## The tasks
**A.** Using the bottled water thread, decide whether each statement agrees with it, answering yes or no and quoting the words that decide it. (i) eggy says people in the East Java village reuse a plastic bottle at least 10 more times before discarding it. (ii) anotheryou says the water in their city tastes good. (iii) eggy says testing of the well water is readily available in the village.
**B.** Pick up the bottled water thread after its last sentence and write what comes next.

## Quoted text
I never did this after I got my own flat. Too lazy to carry bottles and to
greedy to pay that much money for it.

------
anotheryou
Thankfully I'm lazy enough not to buy bottled water. In my city the water is
good, but tastes not so good (many many minerals. If i dry my black trousers
the wrong way around I'll be left with lines of minerals on the outside (like
dried sweat)). With tea the taste is very obvious.

------
eggy
Yes, I get the reasons, and I try to avoid buying small bootles of drinking
water, but living here in East Java, Indonesia right now with my one-year old
baby girl, I am drinking the watercooler-sized plastic bottles on the
dispenser.

It is a poor, rice farming village where you cannot be certain about the
quality of the well water without testing that is not readily available. It
would need to be done for each household on a monthly (minimum) basis to
account for the rainy/dry season, periods of fertilizing, and spraying of
pesticides. It is simply not practical, and requires a huge cultural shift,
and money. I am currently working on rubbish removal here too just out of
personal reasons. That and bringing awareness to rubbish burning, and improper
disposal. Slow and hard going. On the positive side, people here do reuse a
plastic bottle for at least 10 more uses before discarding them unlike my
peers back in NY.

I think the dismissal, or using Flint as more reason to not drink bottled
water is unsubstantiated. Political ineptitude/corruption seems to have been
the main cause there, or at least why it continued hidden for so long.
Truthfully I have not followed it lately, and apologize if this is now
incorrect. Although, Flint has made me question my own municipal drinking
water back in Brooklyn, NY where I was born and raised. I am not sure it makes
me feel better that it could be hidden for so long Flint. I realize plastic
bottling has its cons as well.

## Data provided
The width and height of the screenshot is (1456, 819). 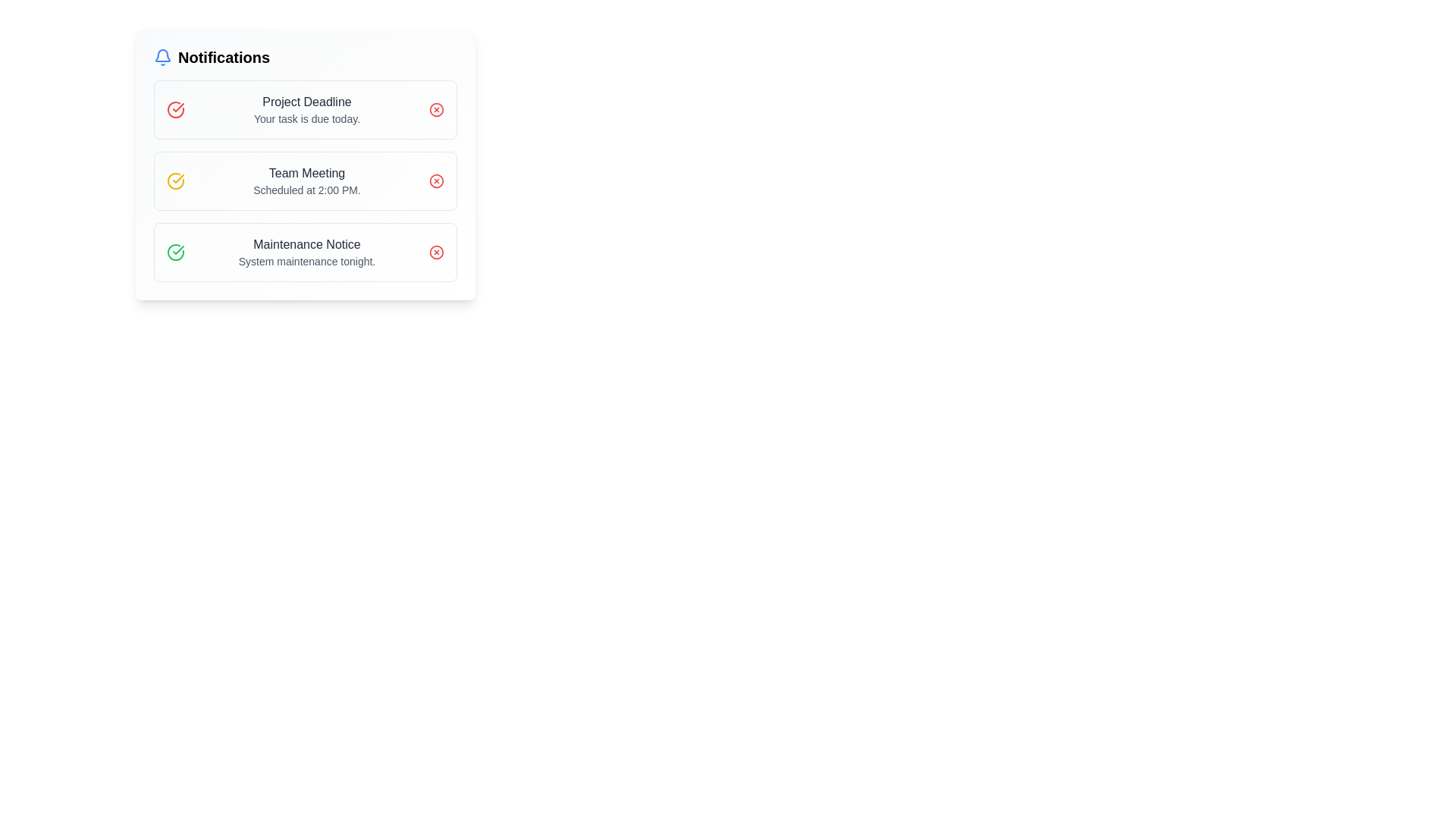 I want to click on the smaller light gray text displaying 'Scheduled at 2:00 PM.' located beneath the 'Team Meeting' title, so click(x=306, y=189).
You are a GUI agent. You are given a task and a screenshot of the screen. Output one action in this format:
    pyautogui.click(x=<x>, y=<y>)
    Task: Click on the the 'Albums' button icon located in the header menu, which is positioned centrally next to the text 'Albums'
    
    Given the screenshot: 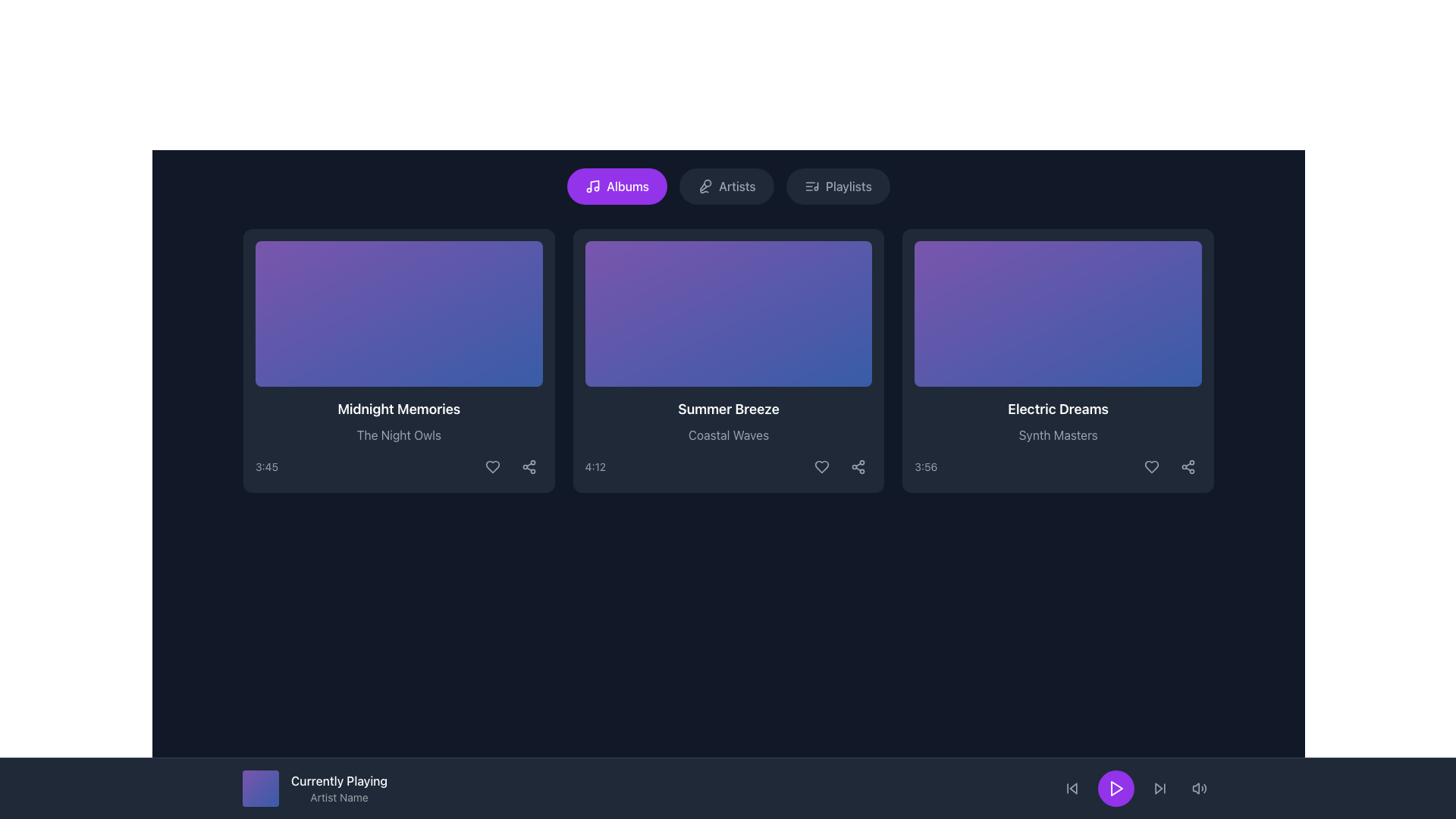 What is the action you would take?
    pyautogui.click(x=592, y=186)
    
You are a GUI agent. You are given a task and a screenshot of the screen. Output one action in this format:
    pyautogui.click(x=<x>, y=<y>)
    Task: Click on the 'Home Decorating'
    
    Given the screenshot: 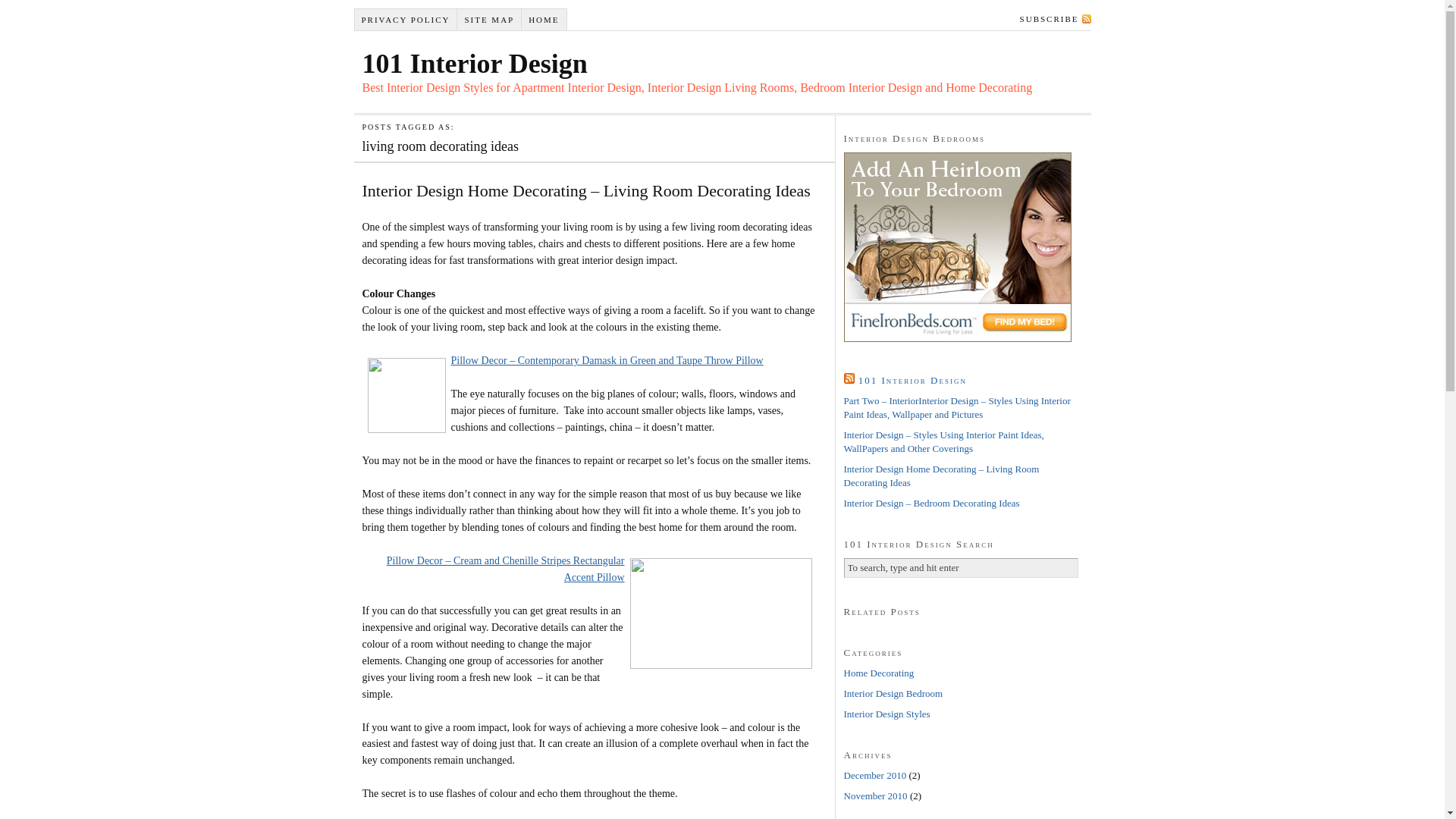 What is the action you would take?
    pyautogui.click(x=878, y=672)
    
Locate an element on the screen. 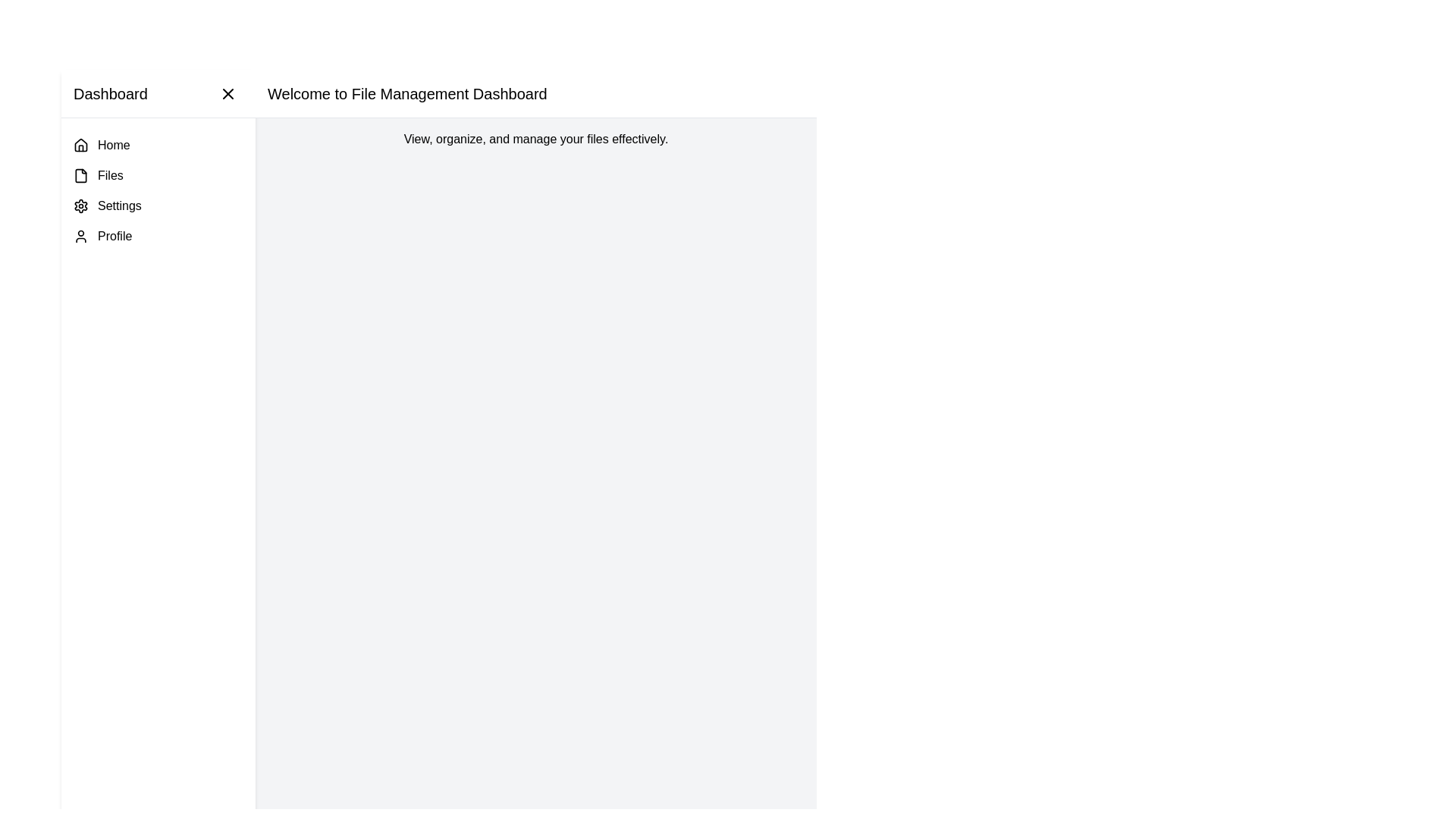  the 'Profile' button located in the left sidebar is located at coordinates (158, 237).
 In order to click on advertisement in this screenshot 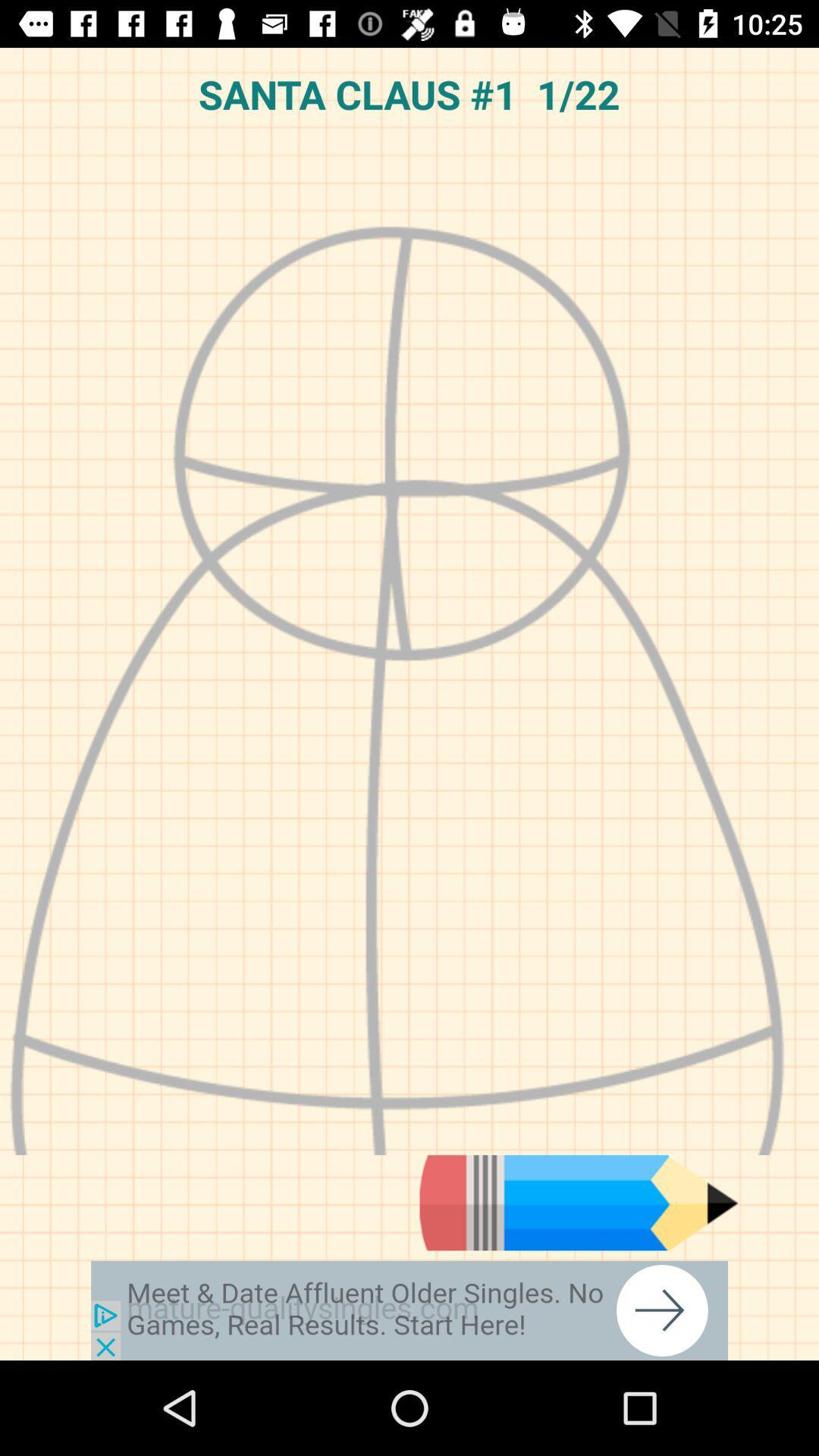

## Task-by-task outputs
**A.**
(i) Yes: "people here do reuse a plastic bottle for at least 10 more uses before discarding them"
(ii) No: "In my city the water is good, but tastes not so good"
(iii) No: "you cannot be certain about the quality of the well water without testing that is not readily available"

**B.**
I am not sure about using cans or glass. Cans have their spoilage history.
They are usually coated, and I would think they weigh more, so incur a higher
transportation fuel cost. Glass is easy to break, cause injury, and heavy. I
like it, and personally I reuse glass containers from purchased foods all the
time. Maybe a reinforced glass that could be thin and resist breakage like
Pyrex? I love the material.

Plastic bottles are noisy, since the walls are very thin, because they
minimized the amount of PET used to maximize profits. Therefore the amount of
plastic is less than most back-of-the-envelope calculations I have seen. The
energy value of one 500ml PET bottle is worth less than a penny, and that is
after collecting and processing them. Recycled PET costs more than new. And,
because they are thin, and compress easily, they take up a lot less of
landfill than most people imagine. I still don't like it, and wish for a
better solution; I just like to put real numbers on things, and focus my
energies on things that provide the most return on my efforts.

The annual gas you use to shop for your other goods far exceeds the carbon
footprint of the roundtrip cost of your plastic water bottle by two or more
orders of magnitude. Unless like me back in the US, you biked to the store.
Now the food is right around me. No market runs!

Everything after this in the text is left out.